Dakotah Lambert

collected musings

Sequential Ejection

2024 July 15 at 20:46

Often, a programmer will be faced with a sequence of data from which only certain elements should be retained for further processing. For example, in a game, one might have a list of entities and wish to keep only those that are alive and within the loading zone. Or in a text processing task, one might wish to select only records which begin with a valid date (per ISO 8601) within the past year. This is called a “filter” or “select” operation. We will walk through a few different ways that one might implement this, and discuss the implications of each. The example code is written in the C programming language, because it cleanly distinguishes data from references to that data. However, the data structures used here are not intended to be generically applicable.

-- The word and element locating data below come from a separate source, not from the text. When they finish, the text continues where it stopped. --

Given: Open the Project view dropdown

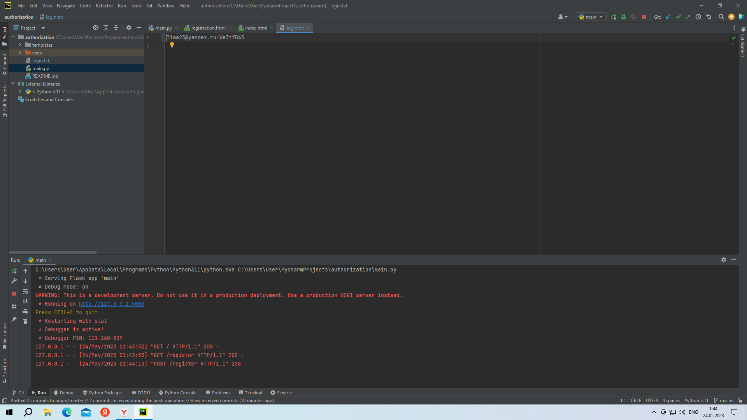Looking at the screenshot, I should pos(43,28).
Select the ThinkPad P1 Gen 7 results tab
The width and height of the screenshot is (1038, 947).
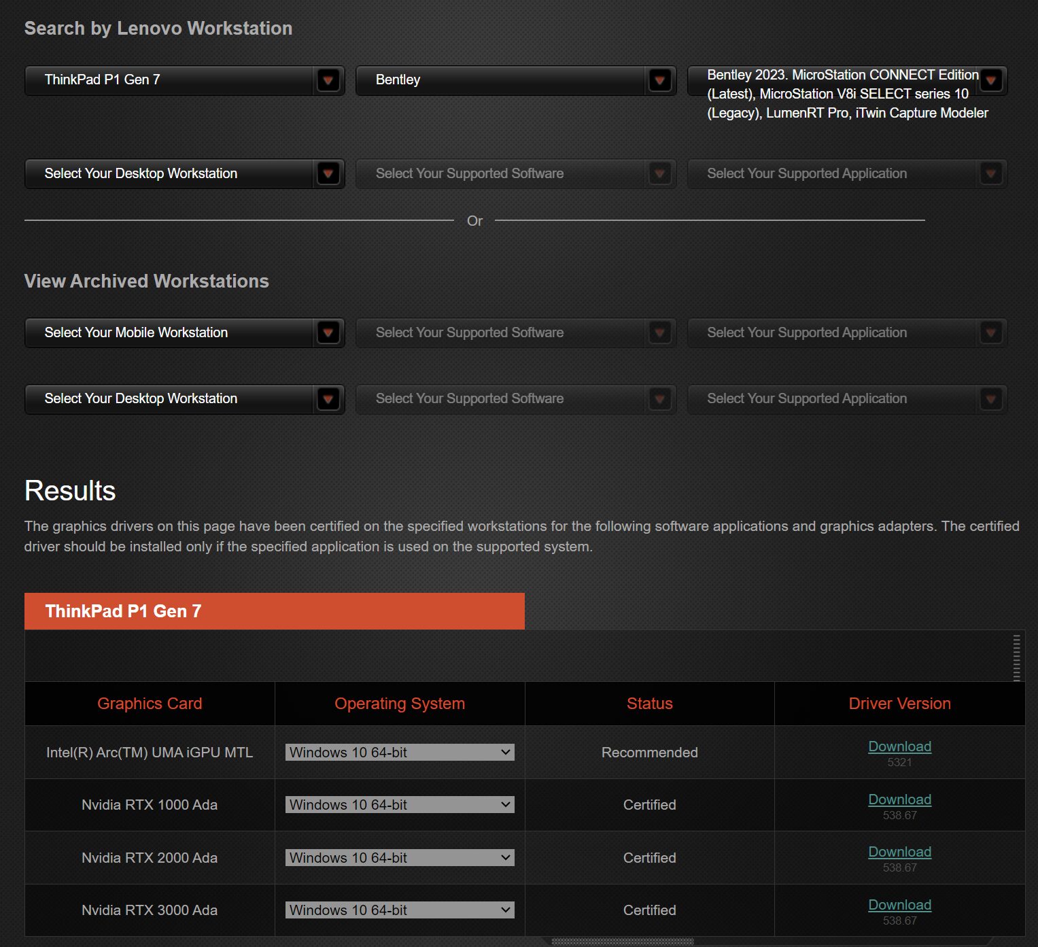[274, 611]
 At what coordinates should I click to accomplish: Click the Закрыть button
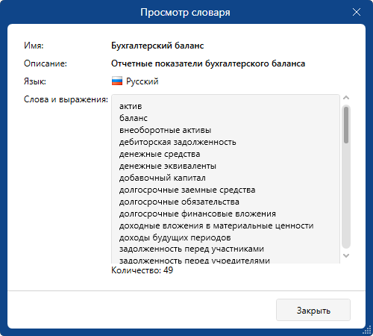[313, 310]
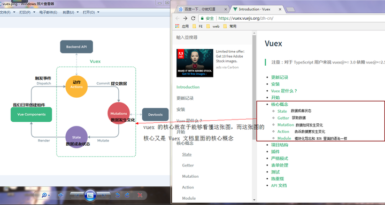Open the 电子邮件(E) menu item

(x=48, y=12)
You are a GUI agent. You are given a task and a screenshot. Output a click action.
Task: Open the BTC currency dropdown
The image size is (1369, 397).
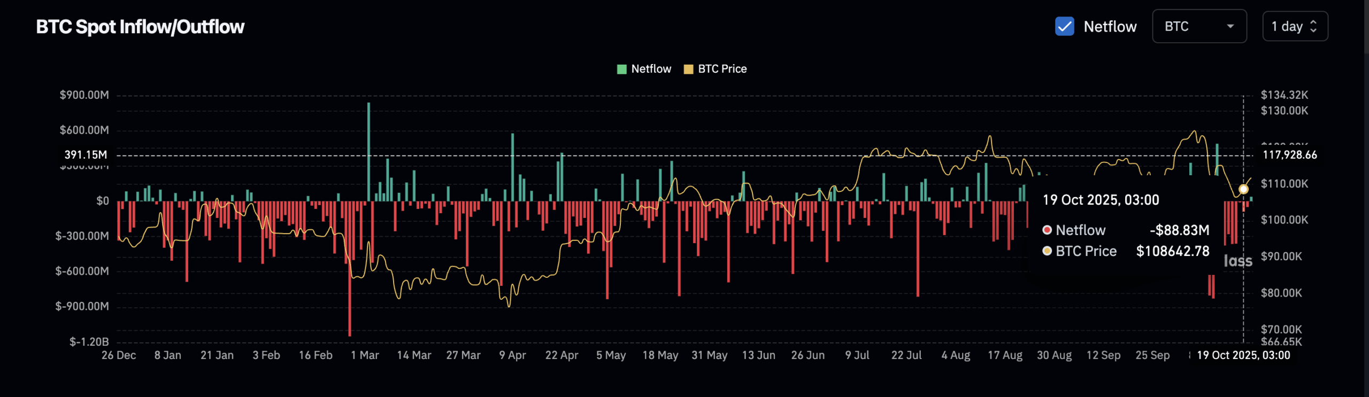(x=1199, y=26)
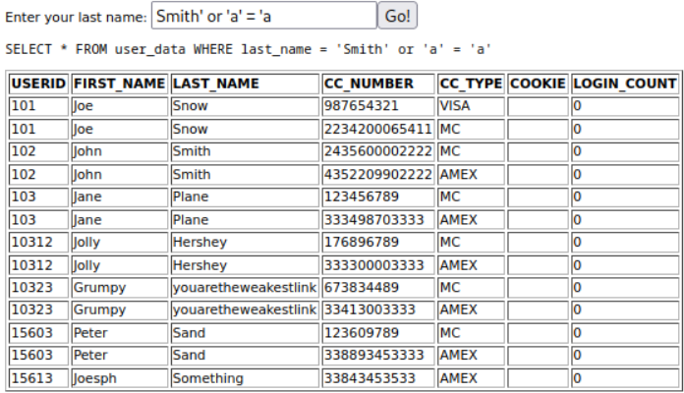Click the Go! button
This screenshot has height=393, width=684.
tap(397, 16)
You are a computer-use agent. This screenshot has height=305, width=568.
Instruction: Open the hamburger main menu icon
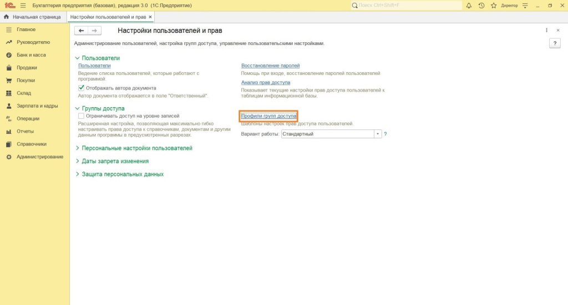[23, 6]
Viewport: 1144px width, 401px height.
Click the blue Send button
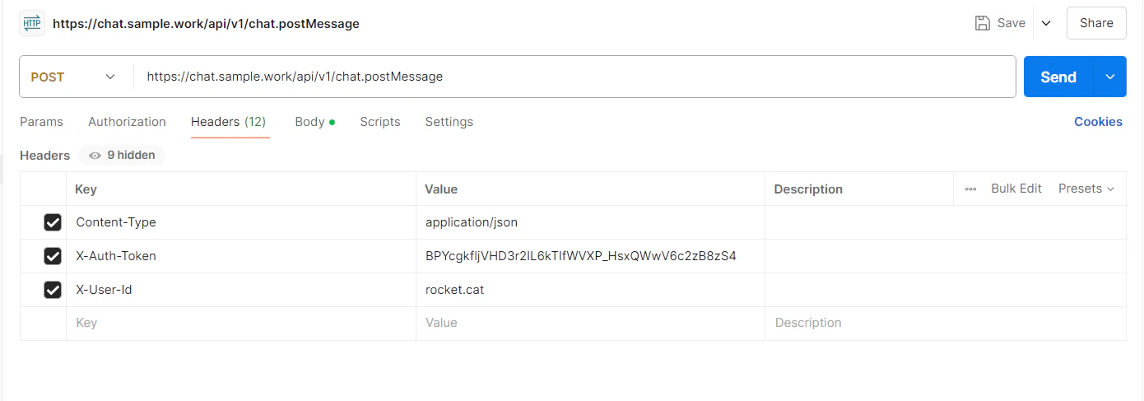pos(1058,77)
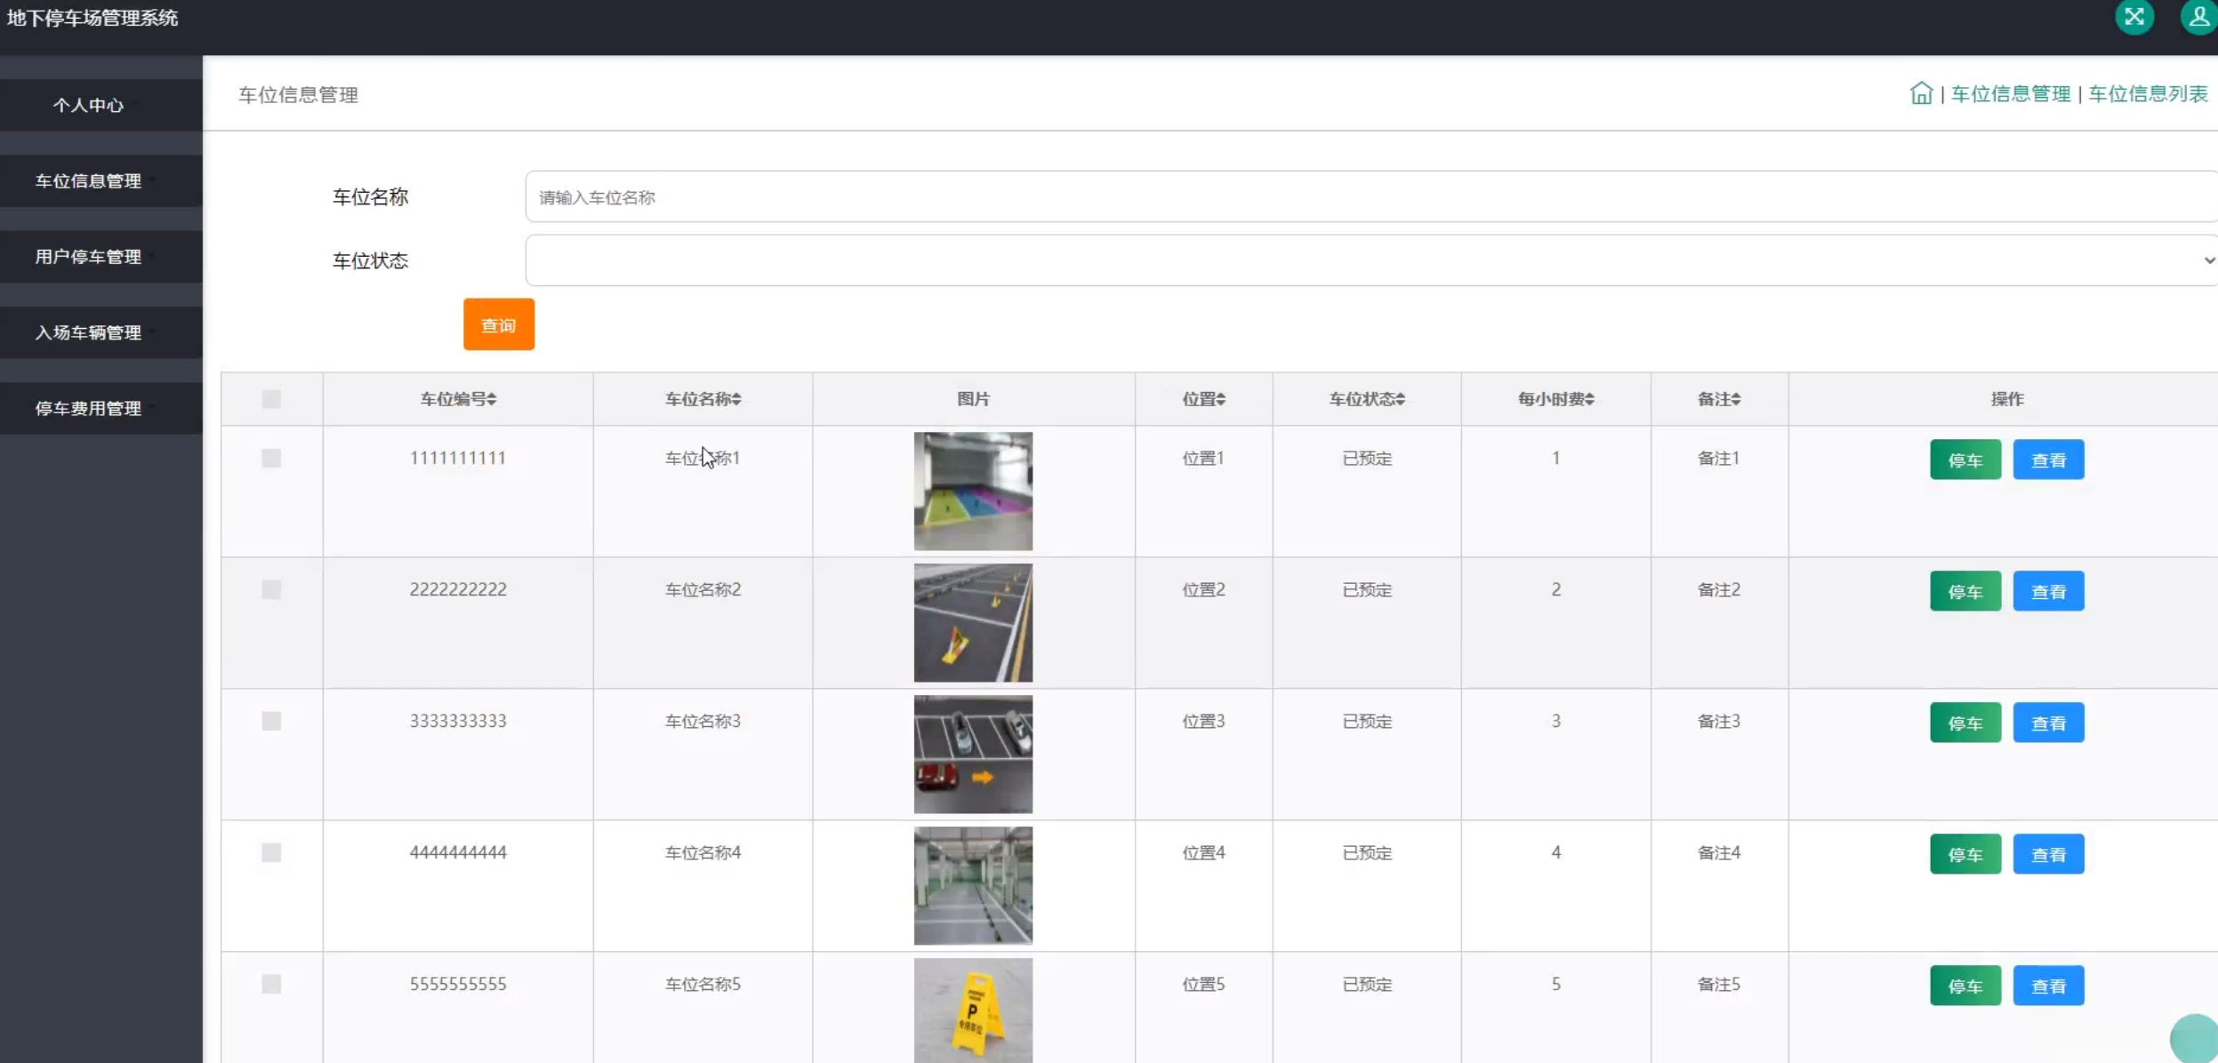The width and height of the screenshot is (2218, 1063).
Task: Sort by 车位状态 column header
Action: click(x=1367, y=399)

First, let us lay down some base assumptions. The data exists in memory as an ordered sequence. The original, unfiltered data will not be needed later; in other words, in-place operation is allowed. Certainly an out-of-place filter that preserves the original data can run in linear time and auxiliary space, at least when the sequence is composed of references or other cheaply copied types. We explore the question of how efficient the operation can be when allowed to overwrite the original data. The examples here will use a sequence of integers.

The target that we will eventually reach is as follows.

void filter(_Bool(*is_valid)(int), struct IntArray *arr) {
    size_t next_free = 0;
    for (size_t i = 0; i < arr->size; i++) {
        if (!is_valid(arr->data[i])) continue;
        arr->data[next_free] = arr->data[i];
        next_free += 1;
    }
    arr->size = next_free;
}

Linked-List Input

For this section, and only this section, we’ll assume that the input is given as a linked list. The list structure will be as follows:

struct IntList {
    struct IntList *tail;
    int value;
};

That is, given a node-pointer n, the next node is n->tail and the contained data is n->value. An empty list is NULL. The intended signature for our filter function is as follows:

struct IntList *filter(_Bool(*is_valid)(int), struct IntList *head);

This declares the function “filter” to take two arguments. The first is a function is_valid that maps a data point (the int) to a Boolean value (the _Bool) that represents whether the value should be retained (true) or discarded (false). The second argument is the head of the list. Finally, our function must return a new head-pointer, in case some initial elements are discarded.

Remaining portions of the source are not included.